Problem to solve: Copy the data exactly, line for line.
--- Materials provided ---
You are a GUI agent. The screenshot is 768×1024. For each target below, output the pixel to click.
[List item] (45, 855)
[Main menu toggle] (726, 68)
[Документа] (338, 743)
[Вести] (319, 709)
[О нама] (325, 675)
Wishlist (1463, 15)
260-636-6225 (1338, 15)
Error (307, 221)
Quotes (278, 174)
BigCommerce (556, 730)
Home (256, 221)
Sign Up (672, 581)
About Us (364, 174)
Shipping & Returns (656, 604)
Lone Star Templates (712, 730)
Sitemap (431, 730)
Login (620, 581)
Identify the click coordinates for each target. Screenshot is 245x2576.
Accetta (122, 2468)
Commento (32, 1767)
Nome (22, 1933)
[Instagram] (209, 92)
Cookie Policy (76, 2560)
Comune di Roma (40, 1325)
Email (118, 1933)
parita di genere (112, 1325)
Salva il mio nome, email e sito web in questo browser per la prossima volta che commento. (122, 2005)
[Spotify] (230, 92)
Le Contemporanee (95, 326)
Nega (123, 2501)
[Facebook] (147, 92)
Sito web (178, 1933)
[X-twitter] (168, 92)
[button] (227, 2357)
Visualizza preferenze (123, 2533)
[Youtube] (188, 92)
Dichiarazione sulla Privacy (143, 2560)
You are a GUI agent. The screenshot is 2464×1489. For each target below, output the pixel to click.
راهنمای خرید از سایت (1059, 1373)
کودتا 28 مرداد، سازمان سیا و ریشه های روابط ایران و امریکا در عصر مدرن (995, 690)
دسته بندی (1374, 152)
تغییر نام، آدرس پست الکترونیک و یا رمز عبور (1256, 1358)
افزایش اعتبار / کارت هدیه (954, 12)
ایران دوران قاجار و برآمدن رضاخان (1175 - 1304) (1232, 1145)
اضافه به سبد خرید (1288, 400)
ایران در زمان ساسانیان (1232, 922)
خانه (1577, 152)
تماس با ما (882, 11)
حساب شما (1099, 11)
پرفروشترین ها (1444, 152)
---
Solution for this task:
You are a GUI agent. The screenshot is 768×1024. For each target below, output the pixel to click.
[List item] (45, 855)
[Main menu toggle] (726, 68)
[Документа] (338, 743)
[Вести] (319, 709)
[О нама] (325, 675)
Wishlist (1463, 15)
260-636-6225 (1338, 15)
Error (307, 221)
Quotes (278, 174)
BigCommerce (556, 730)
Home (256, 221)
Sign Up (672, 581)
About Us (364, 174)
Shipping & Returns (656, 604)
Lone Star Templates (712, 730)
Sitemap (431, 730)
Login (620, 581)
Identify the click coordinates for each target. Screenshot is 245x2576.
Accetta (122, 2468)
Commento (32, 1767)
Nome (22, 1933)
[Instagram] (209, 92)
Cookie Policy (76, 2560)
Comune di Roma (40, 1325)
Email (118, 1933)
parita di genere (112, 1325)
Salva il mio nome, email e sito web in questo browser per la prossima volta che commento. (122, 2005)
[Spotify] (230, 92)
Le Contemporanee (95, 326)
Nega (123, 2501)
[Facebook] (147, 92)
Sito web (178, 1933)
[X-twitter] (168, 92)
[button] (227, 2357)
Visualizza preferenze (123, 2533)
[Youtube] (188, 92)
Dichiarazione sulla Privacy (143, 2560)
You are a GUI agent. The screenshot is 2464×1489. For each target below, output the pixel to click.
راهنمای خرید از سایت (1059, 1373)
کودتا 28 مرداد، سازمان سیا و ریشه های روابط ایران و امریکا در عصر مدرن (995, 690)
دسته بندی (1374, 152)
تغییر نام، آدرس پست الکترونیک و یا رمز عبور (1256, 1358)
افزایش اعتبار / کارت هدیه (954, 12)
ایران دوران قاجار و برآمدن رضاخان (1175 - 1304) (1232, 1145)
اضافه به سبد خرید (1288, 400)
ایران در زمان ساسانیان (1232, 922)
خانه (1577, 152)
تماس با ما (882, 11)
حساب شما (1099, 11)
پرفروشترین ها (1444, 152)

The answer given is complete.